During
Covid-19, it can be hard to know if you’re doing the right thing for both your
child and yourself. Emily Flake, a self-described Gen-X mom, understands,
and has some insight.
She
writes: “Some rule loosening is an inevitable consequence of constricted mental
bandwidth. Many of us just don’t have the energy to insist on the completion of
every single online assignment across a multitude of goofily-named platforms,
or to shepherd a child into making her bed every day.”
No
guidebook or advice column covers pandemic parenting, so best to commiserate
and compare notes with others. It soon becomes clear that, with so much of the world
turned upside down, all parents have necessarily altered whatever style they’ve
chosen, and everyone is wondering which impulses to honor for the good of all.
“Instead
of a good and bad angel on my shoulders, I have warring parenting
philosophies,” Flake writes. “This was true even before Covid-19, but is
particularly exacerbated by the pandemic. On one shoulder sits a mother who
says children ought to be treated extra gently now, because the continuing
psychic fallout of school closures, truncated social lives and a silent viral
menace are huge. The mom on the other shoulder tells me to suck it up and stop
letting my kid be such a baby. I think this mom smokes?”

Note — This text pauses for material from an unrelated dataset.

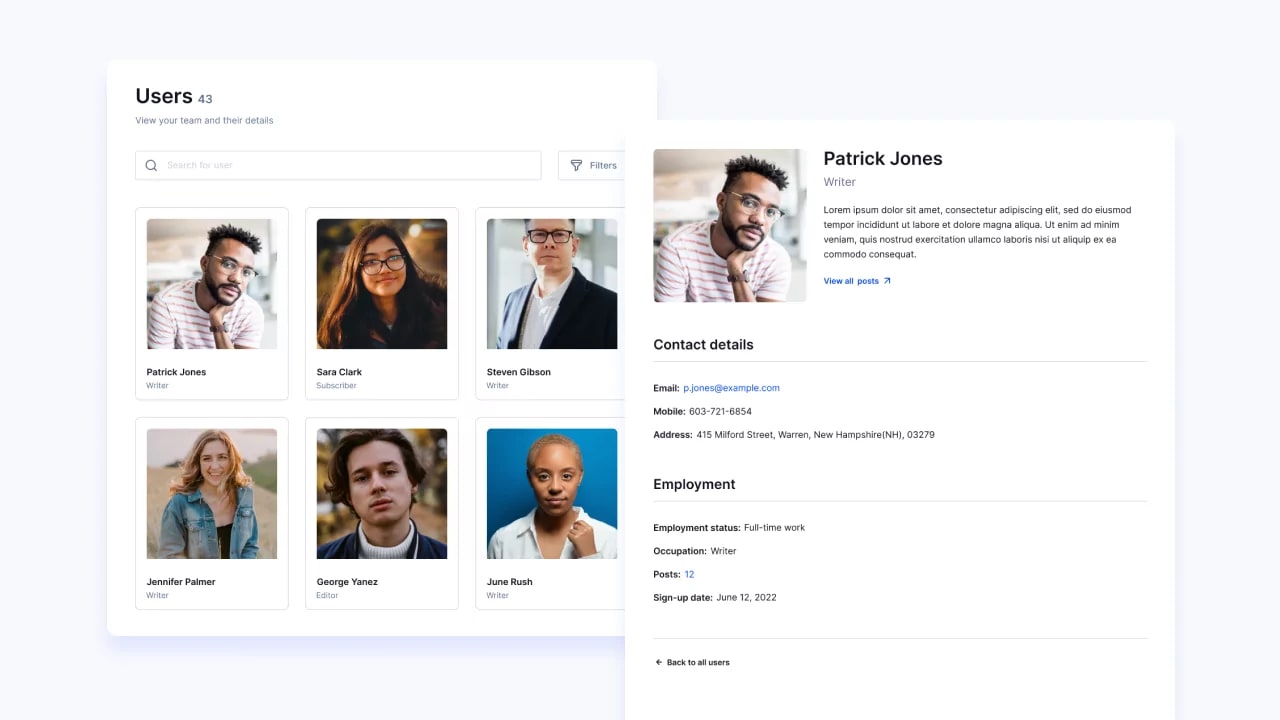Open the posts count 12 link
The width and height of the screenshot is (1280, 720).
pyautogui.click(x=689, y=574)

READ MORE: Mindfulness for better parenting
Flake mainly
worries she’s letting things slide too much – with both her eight-year-old daughter
and herself. And her daughter’s recent reactions to discipline – “an adolescent
tang to her back-talk and a toddler-like regression in the way she gets upset”

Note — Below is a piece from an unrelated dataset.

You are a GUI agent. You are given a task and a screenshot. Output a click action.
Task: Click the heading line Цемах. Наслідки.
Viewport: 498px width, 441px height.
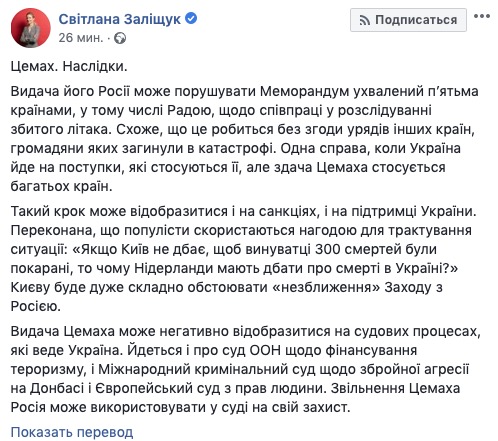[x=69, y=66]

– concern her even more. Her Texan cousin sagely and simply advises:
“backsliding is the devil.” Flake tries to keep it to a minimum, accepting that
some is OK, as she’s finding what the limits are.
Like a lot
of parents I know, Flake can’t really look to her own growing up for cues.

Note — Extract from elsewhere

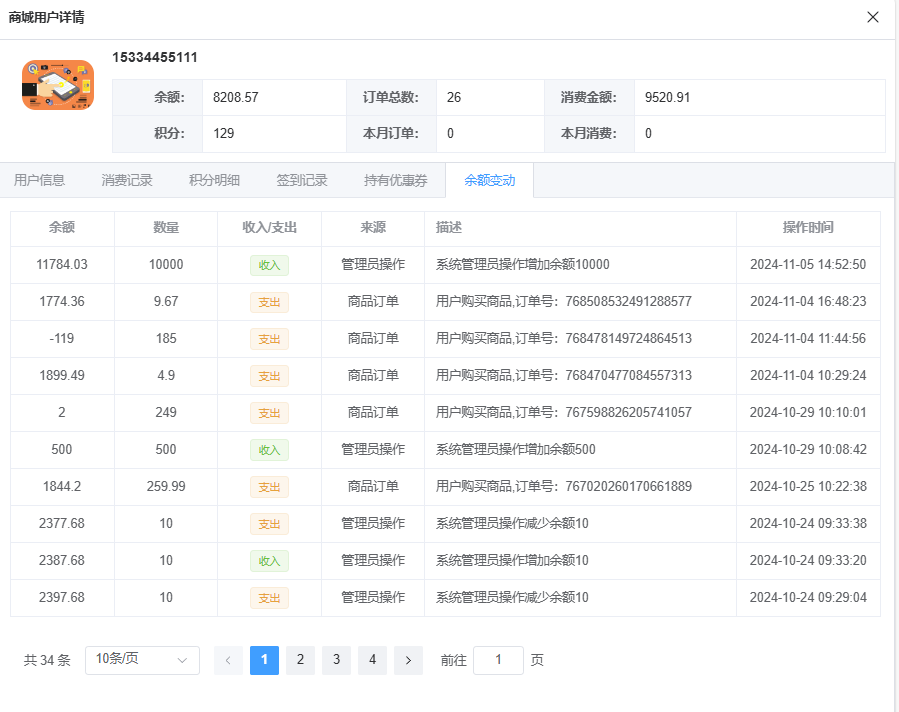Viewport: 899px width, 712px height.
Task: Switch to the 用户信息 tab
Action: coord(40,181)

(Frankly, because Covid-19 is ours and ours alone, nobody can.) Not only was
there obviously no pandemic, but also, her parents’ style was disengaged and
inconsistent. And while so much about pandemic parenting is uncertain, she
knows those tactics are to be avoided. “Disengaged” is actually not even really
possible.
Flake is
wise to look to herself: “ …the most important thing to remember here is that
whatever leeway I give my daughter is a lesson I need to learn for myself
first.
There’s an
art to being gentle with yourself and with others in a way that doesn’t cancel
out the idea of expectations and responsibilities.”
Like all
of us, she hopes to finally strike that balance by the time a vaccine arrives.